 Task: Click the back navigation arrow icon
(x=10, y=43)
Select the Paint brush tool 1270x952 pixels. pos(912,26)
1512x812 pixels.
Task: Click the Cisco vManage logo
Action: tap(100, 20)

◆ ABOUT THIS EXERCISE: Reproduce every entry above so that each one matches its source exactly.

◆ SOLUTION FOR THIS EXERCISE:
 Task: Click the back navigation arrow icon
(x=10, y=43)
Select the Paint brush tool 1270x952 pixels. pos(912,26)
1512x812 pixels.
Task: Click the Cisco vManage logo
Action: tap(100, 20)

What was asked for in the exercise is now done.